Daily Mail reports that immigrant children as young as 14 housed at the the juvenile detention centre said that they were beaten while handcuffed and locked up in solitary confinement for a long time.
Legit.ng gathers that the children claimed that they were also left without clothes and shivering in concrete cells.
It was learnt that the claims by the victims were detailed in federal court filings that include sworn statements from Latino teenagers that have been in the centre for months or years.
A Honduran immigrant, who was sent to the facility when he was 15, said: "Whenever they used to restrain me and put me in the chair, they would handcuff me. Strapped me down all the way, from your feet all the way to your chest, you couldn't really move.

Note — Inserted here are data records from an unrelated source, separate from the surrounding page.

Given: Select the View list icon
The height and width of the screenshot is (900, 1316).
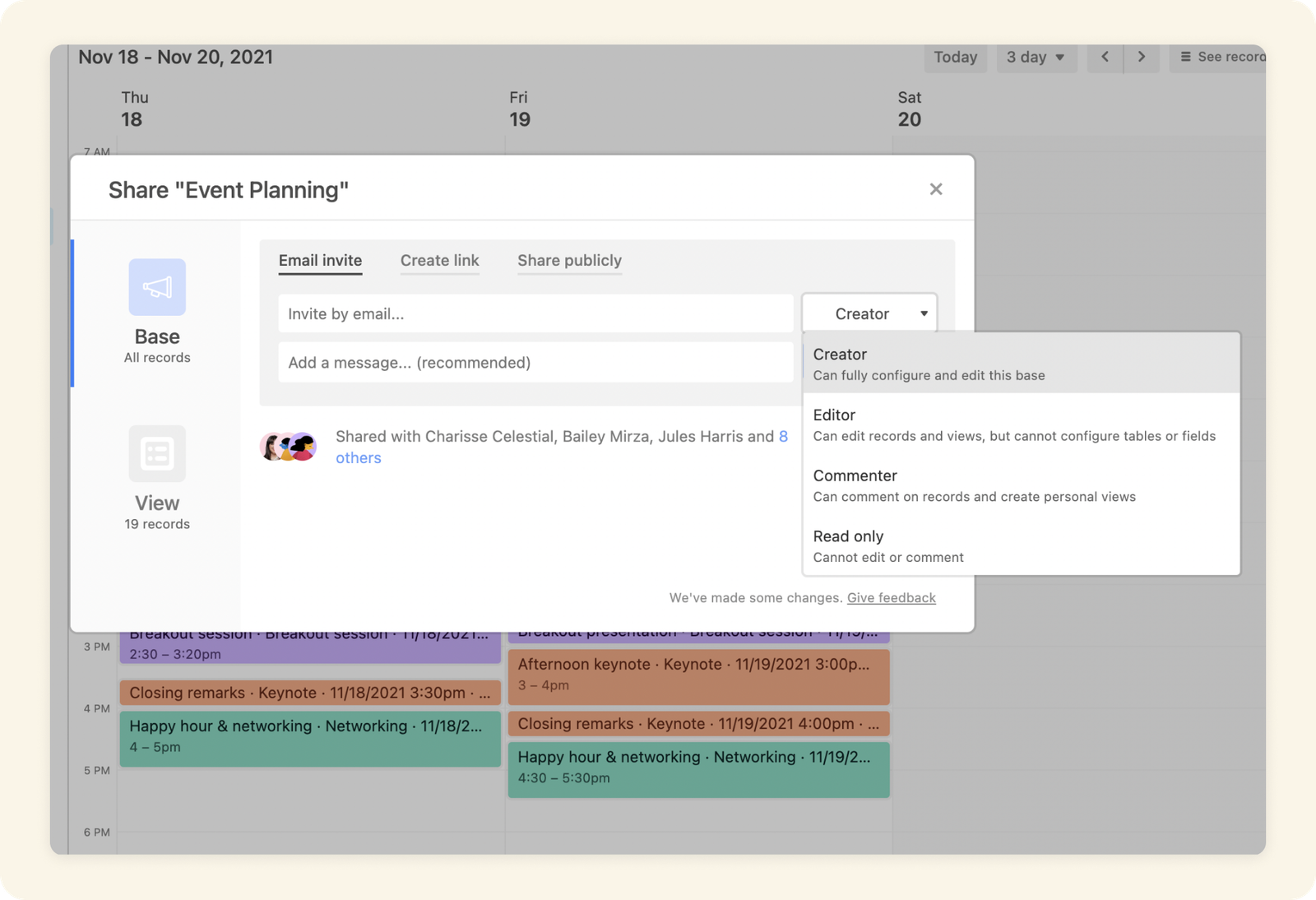Looking at the screenshot, I should pyautogui.click(x=157, y=453).
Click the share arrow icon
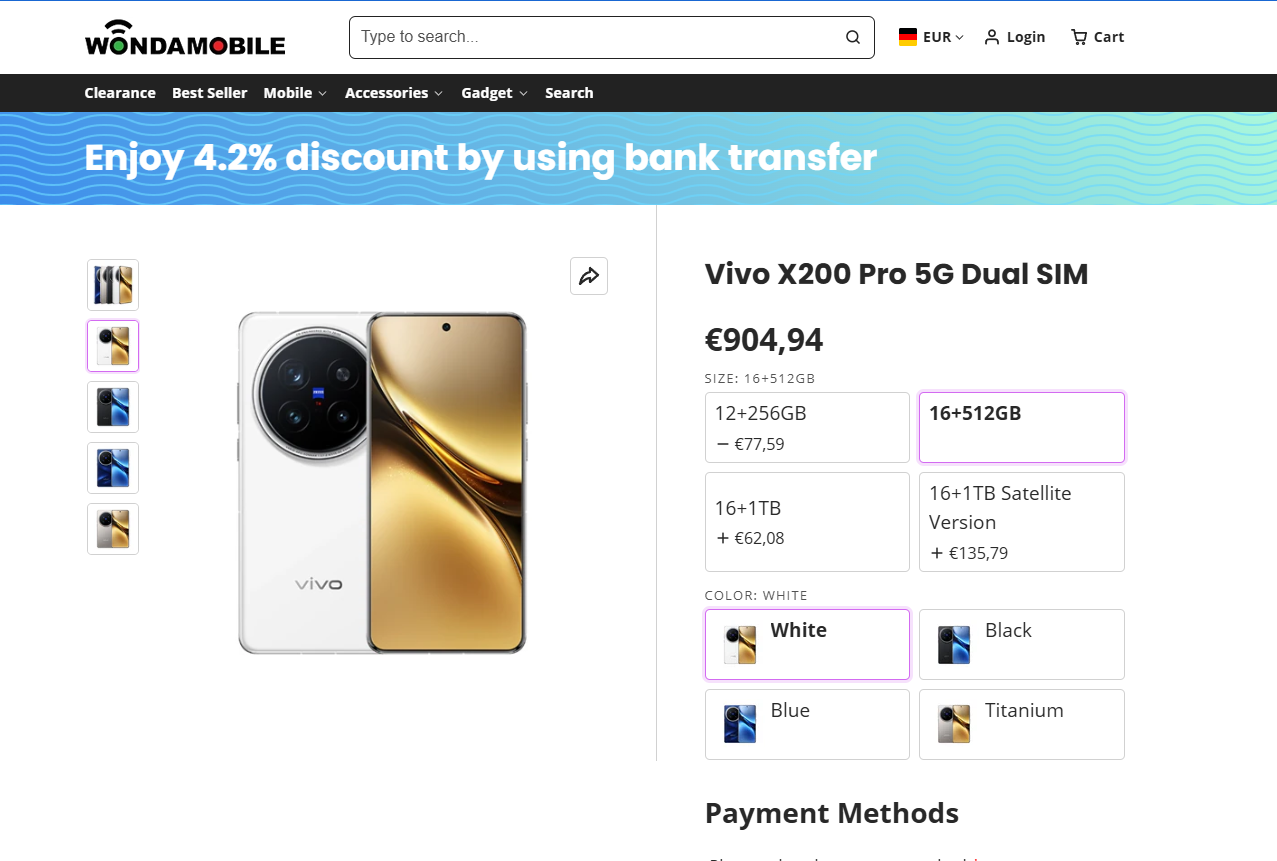 pyautogui.click(x=589, y=276)
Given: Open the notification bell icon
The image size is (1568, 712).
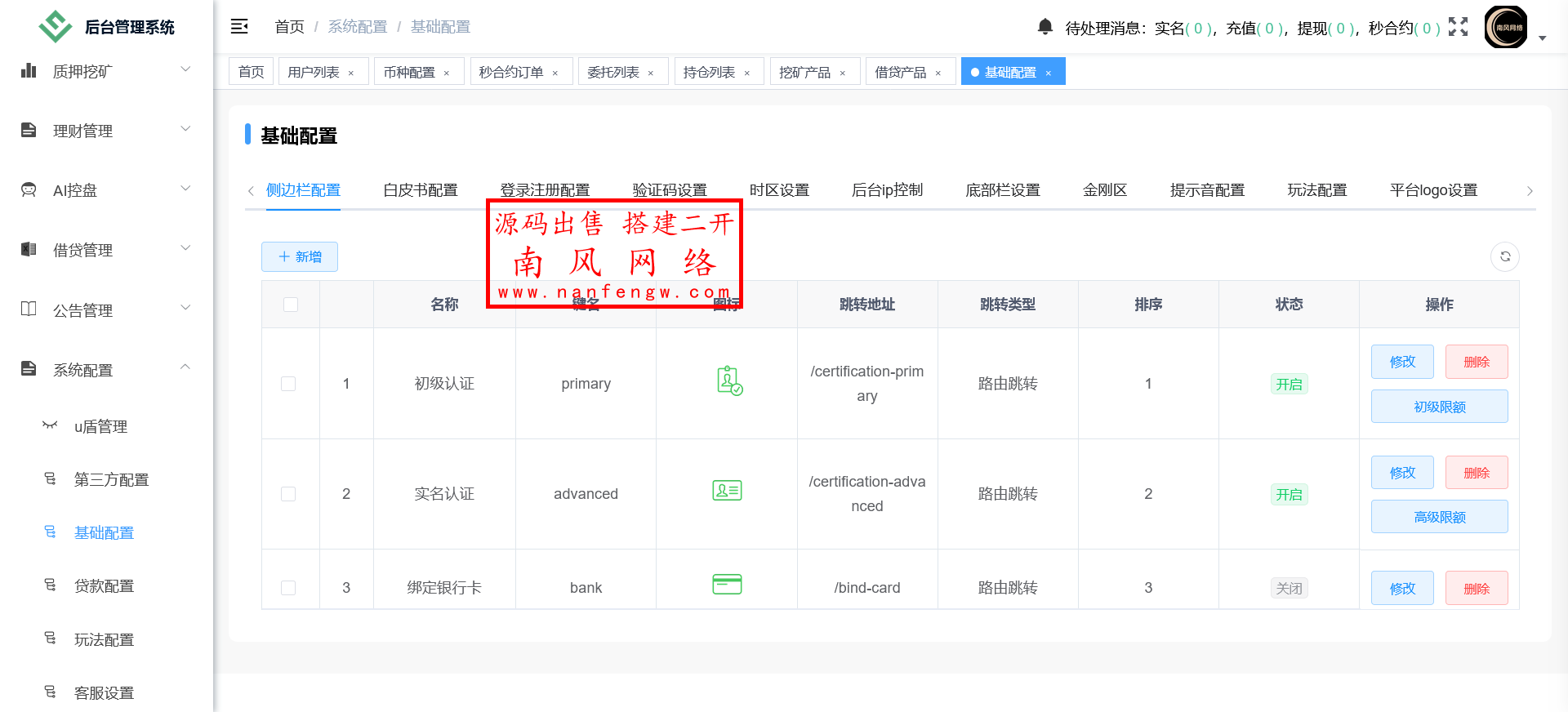Looking at the screenshot, I should 1045,27.
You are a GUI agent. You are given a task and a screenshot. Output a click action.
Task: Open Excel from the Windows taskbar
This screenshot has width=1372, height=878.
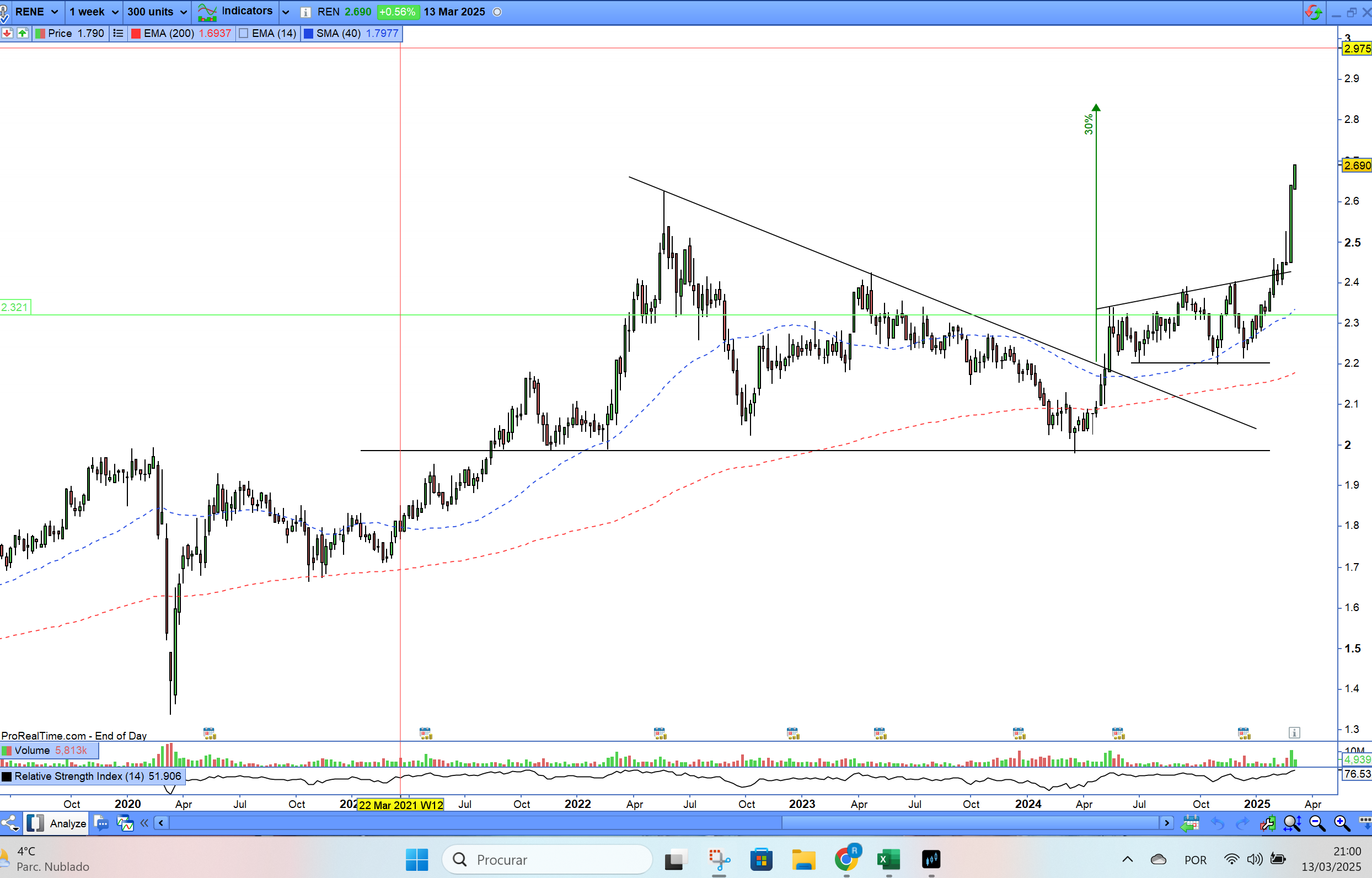coord(888,859)
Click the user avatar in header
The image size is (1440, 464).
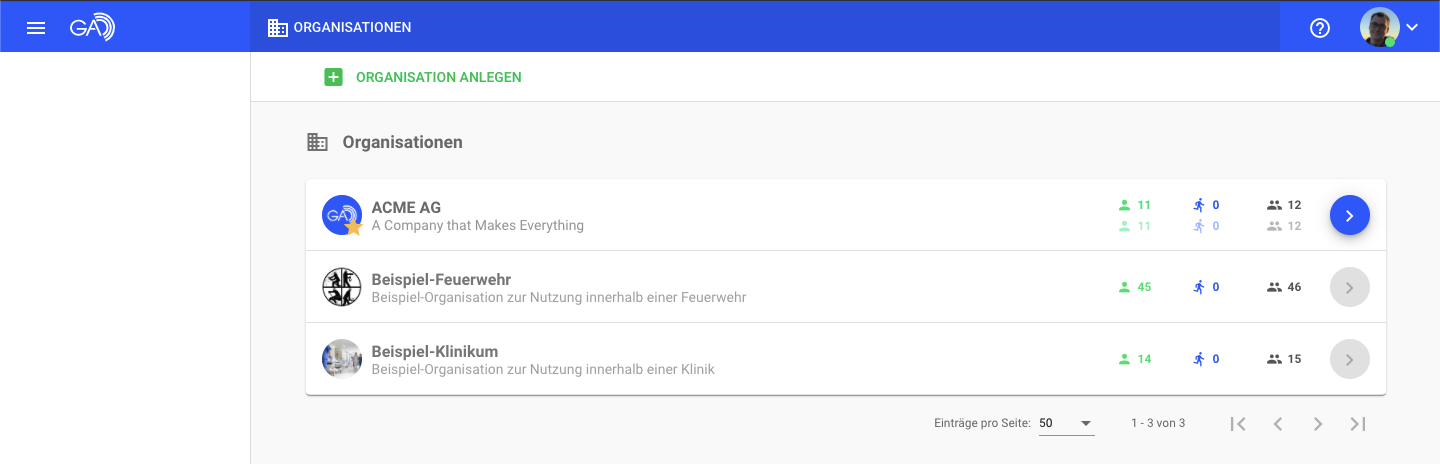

"They have total control over you. They also put a bag over your head. It has little holes; you can see through it. But you feel suffocated with the bag on."
A former child-development specialist, who worked inside the centre, said she saw kids there with bruises and broken bones they blamed on guards.
The allegations of physical abuse by the victims have, however, been denied by the lawyers representing the detention facility.
Many of the victims were sent to the facility after they were accused by US immigration authorities of belonging to violent gangs, including MS-13.
A programme director at the facility, Kelsey Wong, said: "The youth were being screened as gang-involved individuals. And then when they came into our care, and they were assessed by our clinical and case management staff ... they weren't necessarily identified as gang-involved individuals."
Meanwhile, Legit.ng previously reported that after a lot of criticisms that trailed President Donald Trump's "zero tolerance" immigration policy that separated migrant children from their families, the president signed an executive order to put an end to the separation.
President Trump signed the executive order on Wednesday, June 20. The executive order will end the process of separating children from their families after they are detained for crossing US border illegally.